> [Text section]:

— Start —

Vector 1 is the startmap. Each cell contains the offset required to get the
index of the cell in the previous startmap that has the same start position.

Vector 2 is the endmap. Each cell contains the offset required to get the index
of the cell in the previous endmap that has the same end position. 

That is, the start position of the ith (1-based) character of string2 is the
same as the jth character of string1, when j = i+startmap[i]. If j == 0 or
string2.length()-1 (last cell), the 'character' indicated is actually a
boundary. Initial mapping vectors (before any rules are applied) make sure that
these boundary 'characters' are adjusted to point to the right character. (The
first cell of startmap is shifted one to the right, the last cell of endmap is
shifted one to the left.)

Calculating these start and end maps relies on boundaries within the _target_
and _format_. Relevant boundaries are:

* start and end of string1 and string2
* start and end of the spans of string1 matched by _target_
* start and end of the spans of string2 produced by applying _format_ to 
	_target_
* start and end position of every capture group from _target_ matched in string1
	and the start and end positions of spans in string2 produced by expanding
	capture group references, *up to the point that the capture groups are in
	order in _target_*

After a partial match (a single match of _target_), spans in the (possibly
not-yet complete) string2 can be divided into four types:

* Span prior to the match (but after any previous matches)
	- offset is zero, plus any shift incurred in previous matches
* Span after the final match
	- offset is zero, plus any shift incurred in this or previous matches
* Span produced by expanding capture group references
	- offset is zero, plus any shift incurred in previous matches, or so far in
	  this one
* Span within the match, but not coming from a capture group
	- should have a start point equal to the end point of the last capture group
	  reference (or the start of the match)
	- should have an end point equal to the start point of the next capture group
	  reference (or the end of the match)
	- start offset is decreased through the span, so each character maps to the
	  same point, with the offset of the first character equal to any shift
	  incurred in previous matches, or so far in this one
	- end offset is decreased through the span, so each character maps to the
	  same point, with the offset of *last* character of this span equal to any
	  shift incurred in previous matches, or so far in this one, plus any shift
	  resulting from this span. To get the right offset for the *first* character
	  of the span, add size of span (gap) - 1.

— End —

> [Dataset extract]:
— Start —

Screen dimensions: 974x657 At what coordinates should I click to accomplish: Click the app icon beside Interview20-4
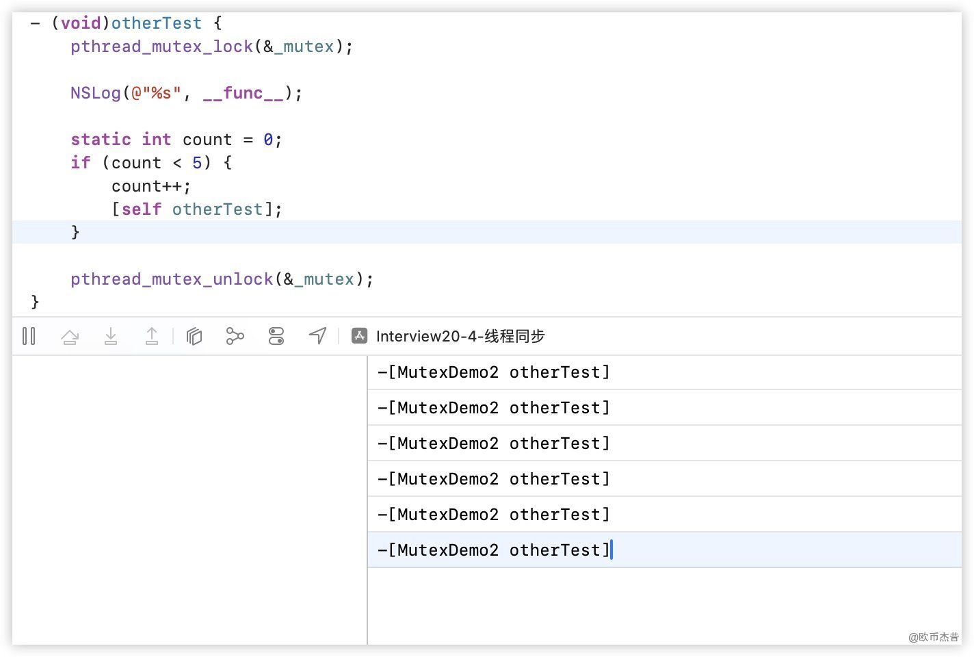(x=359, y=336)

— End —

> [Task]: Reproduce word for word the part of the startmap and endmap text above, starting at "Vector 1 is" and ending at "to the left.)".

> [Completed exercise]:
Vector 1 is the startmap. Each cell contains the offset required to get the
index of the cell in the previous startmap that has the same start position.

Vector 2 is the endmap. Each cell contains the offset required to get the index
of the cell in the previous endmap that has the same end position. 

That is, the start position of the ith (1-based) character of string2 is the
same as the jth character of string1, when j = i+startmap[i]. If j == 0 or
string2.length()-1 (last cell), the 'character' indicated is actually a
boundary. Initial mapping vectors (before any rules are applied) make sure that
these boundary 'characters' are adjusted to point to the right character. (The
first cell of startmap is shifted one to the right, the last cell of endmap is
shifted one to the left.)